Em julho de 2005 tive minha primeira experiência na montanha mais importante da Serra dos Órgãos e, nunca é demais dizer, do Brasil. Chegar ao cume do Dedo de Deus, cujo desbravamento foi considerado o início da prática da escalada no país, foi fantástico.

No último dia 28 de fevereiro tive outra experiência inesquecível na montanha vencida em 8 de abril de 1912: Junto com amigos, também integrantes do Centro Excursionista Teresopolitano, cheguei aos 1.675 metros de altitude de madrugada, depois de encarar minha primeira escalada noturna no Dedo de Deus. A face escolhida foi a Leste, a mais freqüentada também durante o dia.

Há anos programava essa empreitada, mas os compromissos com o clube e os fins de semana de tempo fechado ou chuvoso acabaram adiando a subida durante a noite.

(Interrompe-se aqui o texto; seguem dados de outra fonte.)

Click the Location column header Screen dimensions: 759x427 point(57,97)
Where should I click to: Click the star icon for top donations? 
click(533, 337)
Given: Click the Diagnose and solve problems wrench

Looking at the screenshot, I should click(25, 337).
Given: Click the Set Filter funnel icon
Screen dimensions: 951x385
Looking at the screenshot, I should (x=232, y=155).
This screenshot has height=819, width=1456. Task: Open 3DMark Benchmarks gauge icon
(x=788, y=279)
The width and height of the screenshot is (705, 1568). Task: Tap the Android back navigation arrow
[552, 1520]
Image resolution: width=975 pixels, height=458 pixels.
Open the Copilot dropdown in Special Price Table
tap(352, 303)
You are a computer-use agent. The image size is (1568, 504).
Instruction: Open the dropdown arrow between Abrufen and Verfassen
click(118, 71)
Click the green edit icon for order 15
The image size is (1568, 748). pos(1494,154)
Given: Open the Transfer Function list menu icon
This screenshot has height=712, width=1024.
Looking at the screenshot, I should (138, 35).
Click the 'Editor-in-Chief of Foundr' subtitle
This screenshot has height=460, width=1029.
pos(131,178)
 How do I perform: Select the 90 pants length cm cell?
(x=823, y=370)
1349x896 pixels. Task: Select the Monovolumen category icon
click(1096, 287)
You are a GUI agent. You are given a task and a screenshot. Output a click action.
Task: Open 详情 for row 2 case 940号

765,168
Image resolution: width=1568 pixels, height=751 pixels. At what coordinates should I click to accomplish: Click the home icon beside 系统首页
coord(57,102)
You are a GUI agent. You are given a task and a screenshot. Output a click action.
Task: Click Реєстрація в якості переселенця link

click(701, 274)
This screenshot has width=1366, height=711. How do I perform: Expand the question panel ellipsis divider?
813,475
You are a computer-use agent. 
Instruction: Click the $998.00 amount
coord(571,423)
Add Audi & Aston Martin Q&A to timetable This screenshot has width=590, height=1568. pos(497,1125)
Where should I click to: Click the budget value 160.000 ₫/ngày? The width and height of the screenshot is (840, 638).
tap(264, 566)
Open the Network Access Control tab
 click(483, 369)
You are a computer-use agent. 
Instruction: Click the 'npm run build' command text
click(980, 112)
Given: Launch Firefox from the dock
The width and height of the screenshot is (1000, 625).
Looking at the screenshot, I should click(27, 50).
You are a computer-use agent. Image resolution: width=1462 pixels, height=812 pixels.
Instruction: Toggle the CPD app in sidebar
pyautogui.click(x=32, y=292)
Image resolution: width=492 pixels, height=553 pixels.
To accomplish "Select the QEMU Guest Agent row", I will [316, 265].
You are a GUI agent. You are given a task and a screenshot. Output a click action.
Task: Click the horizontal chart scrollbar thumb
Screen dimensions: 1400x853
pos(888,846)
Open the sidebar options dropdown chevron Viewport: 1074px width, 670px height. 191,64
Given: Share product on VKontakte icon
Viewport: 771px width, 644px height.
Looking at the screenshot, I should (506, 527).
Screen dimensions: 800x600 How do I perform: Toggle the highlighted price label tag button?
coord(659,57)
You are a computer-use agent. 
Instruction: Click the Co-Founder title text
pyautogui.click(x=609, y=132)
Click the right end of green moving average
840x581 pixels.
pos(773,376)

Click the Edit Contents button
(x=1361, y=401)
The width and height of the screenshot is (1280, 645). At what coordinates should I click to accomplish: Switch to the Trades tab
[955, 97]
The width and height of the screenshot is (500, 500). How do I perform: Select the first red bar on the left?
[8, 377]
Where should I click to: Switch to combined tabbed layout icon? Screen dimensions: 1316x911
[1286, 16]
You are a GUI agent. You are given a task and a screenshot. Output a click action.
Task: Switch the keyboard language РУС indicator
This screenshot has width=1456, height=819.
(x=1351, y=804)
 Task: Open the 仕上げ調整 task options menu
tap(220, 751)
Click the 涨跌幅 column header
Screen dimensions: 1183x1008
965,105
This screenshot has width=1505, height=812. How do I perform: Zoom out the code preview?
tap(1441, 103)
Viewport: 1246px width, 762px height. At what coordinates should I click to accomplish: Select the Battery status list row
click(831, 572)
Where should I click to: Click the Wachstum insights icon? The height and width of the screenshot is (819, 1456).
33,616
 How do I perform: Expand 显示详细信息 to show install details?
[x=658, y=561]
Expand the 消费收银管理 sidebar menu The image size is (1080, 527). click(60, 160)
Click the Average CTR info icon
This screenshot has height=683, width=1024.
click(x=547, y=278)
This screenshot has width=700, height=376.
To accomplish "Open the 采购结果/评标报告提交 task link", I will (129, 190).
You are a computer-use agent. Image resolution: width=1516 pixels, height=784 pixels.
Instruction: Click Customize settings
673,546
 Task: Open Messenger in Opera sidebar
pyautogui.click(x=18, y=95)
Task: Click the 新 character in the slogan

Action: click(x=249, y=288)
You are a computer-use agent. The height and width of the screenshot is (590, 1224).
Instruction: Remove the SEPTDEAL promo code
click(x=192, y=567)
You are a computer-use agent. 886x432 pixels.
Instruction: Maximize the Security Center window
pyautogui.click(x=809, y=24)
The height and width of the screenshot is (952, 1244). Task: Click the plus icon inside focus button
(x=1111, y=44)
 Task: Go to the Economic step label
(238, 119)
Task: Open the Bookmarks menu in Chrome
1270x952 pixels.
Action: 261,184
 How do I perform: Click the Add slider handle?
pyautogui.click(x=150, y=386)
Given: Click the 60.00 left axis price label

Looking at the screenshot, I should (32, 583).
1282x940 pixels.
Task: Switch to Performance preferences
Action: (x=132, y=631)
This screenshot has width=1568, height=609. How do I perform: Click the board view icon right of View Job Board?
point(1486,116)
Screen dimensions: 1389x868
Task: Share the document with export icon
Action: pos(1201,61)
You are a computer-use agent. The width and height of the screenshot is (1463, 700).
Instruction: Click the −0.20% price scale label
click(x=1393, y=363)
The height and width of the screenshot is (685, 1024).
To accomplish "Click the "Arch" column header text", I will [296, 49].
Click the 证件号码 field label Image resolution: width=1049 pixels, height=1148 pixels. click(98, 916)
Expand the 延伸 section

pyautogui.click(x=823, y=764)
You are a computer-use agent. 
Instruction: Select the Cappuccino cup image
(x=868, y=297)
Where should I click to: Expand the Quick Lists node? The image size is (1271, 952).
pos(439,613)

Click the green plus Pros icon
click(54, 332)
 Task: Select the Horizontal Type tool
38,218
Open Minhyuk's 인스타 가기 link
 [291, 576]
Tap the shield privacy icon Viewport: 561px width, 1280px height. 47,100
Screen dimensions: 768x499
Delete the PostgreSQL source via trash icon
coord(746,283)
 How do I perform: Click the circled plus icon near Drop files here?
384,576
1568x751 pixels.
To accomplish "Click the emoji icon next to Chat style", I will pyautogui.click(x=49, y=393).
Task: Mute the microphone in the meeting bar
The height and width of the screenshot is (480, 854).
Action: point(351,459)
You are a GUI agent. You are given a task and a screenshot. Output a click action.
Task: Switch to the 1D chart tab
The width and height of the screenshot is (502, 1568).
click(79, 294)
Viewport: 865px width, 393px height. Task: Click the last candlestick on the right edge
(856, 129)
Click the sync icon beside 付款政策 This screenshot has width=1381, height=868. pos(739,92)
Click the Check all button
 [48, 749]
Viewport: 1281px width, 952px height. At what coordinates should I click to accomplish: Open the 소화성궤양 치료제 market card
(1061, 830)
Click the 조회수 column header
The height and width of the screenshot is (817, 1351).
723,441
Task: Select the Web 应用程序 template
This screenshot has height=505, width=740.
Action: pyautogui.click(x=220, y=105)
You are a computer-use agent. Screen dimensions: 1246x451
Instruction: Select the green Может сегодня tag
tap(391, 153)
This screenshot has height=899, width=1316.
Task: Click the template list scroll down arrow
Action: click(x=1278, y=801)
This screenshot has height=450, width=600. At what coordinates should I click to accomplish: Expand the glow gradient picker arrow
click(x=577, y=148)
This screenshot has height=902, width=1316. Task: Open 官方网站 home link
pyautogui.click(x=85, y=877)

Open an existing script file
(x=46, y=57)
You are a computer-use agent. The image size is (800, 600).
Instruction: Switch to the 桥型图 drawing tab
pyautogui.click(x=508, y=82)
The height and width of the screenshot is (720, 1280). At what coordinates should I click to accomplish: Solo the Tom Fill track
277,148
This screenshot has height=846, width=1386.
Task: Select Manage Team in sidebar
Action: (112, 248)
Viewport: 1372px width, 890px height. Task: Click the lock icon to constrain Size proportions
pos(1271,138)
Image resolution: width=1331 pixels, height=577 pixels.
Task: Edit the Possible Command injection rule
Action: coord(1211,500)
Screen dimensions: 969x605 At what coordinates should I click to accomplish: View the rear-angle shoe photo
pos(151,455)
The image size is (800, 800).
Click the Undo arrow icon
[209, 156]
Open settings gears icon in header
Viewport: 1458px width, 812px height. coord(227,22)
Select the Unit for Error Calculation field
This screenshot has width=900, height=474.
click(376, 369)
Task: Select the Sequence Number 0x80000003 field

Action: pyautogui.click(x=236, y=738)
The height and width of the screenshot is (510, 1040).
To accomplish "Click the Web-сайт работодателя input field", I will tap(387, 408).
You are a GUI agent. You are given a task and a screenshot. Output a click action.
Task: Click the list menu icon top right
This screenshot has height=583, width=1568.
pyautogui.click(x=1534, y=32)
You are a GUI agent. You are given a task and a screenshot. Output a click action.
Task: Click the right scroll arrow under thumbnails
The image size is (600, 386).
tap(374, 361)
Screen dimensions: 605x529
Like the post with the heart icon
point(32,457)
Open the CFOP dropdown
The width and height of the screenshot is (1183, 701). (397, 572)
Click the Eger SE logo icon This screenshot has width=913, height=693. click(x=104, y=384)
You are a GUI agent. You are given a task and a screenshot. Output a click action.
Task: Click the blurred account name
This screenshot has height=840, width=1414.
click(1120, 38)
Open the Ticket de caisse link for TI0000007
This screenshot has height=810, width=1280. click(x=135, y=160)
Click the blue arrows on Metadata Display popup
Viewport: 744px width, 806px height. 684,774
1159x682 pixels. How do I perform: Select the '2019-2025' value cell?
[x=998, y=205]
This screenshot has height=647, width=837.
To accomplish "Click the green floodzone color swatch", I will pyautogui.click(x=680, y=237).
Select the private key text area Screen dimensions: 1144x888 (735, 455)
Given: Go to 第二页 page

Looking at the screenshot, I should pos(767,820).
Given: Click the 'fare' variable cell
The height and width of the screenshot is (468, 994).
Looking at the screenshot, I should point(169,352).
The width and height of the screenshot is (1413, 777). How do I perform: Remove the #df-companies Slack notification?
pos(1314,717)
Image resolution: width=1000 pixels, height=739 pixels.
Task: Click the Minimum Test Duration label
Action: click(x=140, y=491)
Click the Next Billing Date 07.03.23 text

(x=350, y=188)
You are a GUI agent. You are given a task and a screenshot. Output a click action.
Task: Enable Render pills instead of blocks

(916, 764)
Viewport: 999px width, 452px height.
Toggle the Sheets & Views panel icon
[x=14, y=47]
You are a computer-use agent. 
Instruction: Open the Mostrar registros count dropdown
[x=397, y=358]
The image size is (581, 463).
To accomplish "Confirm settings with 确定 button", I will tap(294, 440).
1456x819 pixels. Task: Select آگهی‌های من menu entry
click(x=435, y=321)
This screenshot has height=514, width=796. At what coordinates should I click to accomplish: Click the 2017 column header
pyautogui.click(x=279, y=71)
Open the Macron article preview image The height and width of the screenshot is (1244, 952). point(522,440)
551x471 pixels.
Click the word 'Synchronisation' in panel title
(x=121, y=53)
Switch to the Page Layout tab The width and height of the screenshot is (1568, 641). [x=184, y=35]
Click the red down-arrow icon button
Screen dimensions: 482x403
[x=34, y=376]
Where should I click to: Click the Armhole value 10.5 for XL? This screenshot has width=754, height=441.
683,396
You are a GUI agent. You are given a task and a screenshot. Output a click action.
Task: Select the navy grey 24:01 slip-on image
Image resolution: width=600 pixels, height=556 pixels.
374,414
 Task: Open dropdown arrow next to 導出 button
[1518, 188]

Como recebemos a missão (como clube) de substituir o livro de cume (caderno ou caderneta deixada no topo de montanhas para registrar a freqüência e o escalador deixar suas impressões do dia e da subida), que havia se esgotado com menos de um ano de uso, resolvemos acreditar na previsão do tempo de que não choveria e escalar durante noite. Nesses dias quentes, com certeza ficaria muito mais fácil.

Mas não foi uma noite tão amena assim. Nos cinqüenta minutos trilha acima, até a Toca da Cuíca e onde começam os lances de cabo de aço, suamos bastante. Ventava pouco e o calor característico dessa época do ano castigou.

Mas, para mim e os amigos José Henrique Gomes, Alexandre Formiga, Thamirys Siqueira, Daniel e Leonardo Magalhães, isso não foi problema. Muita água e disposição para encarar os mais de dez lances de cabos de aço, fixados em locais de rocha onde não é possível escalar e que são bem escorregadios mesmo em época de seca.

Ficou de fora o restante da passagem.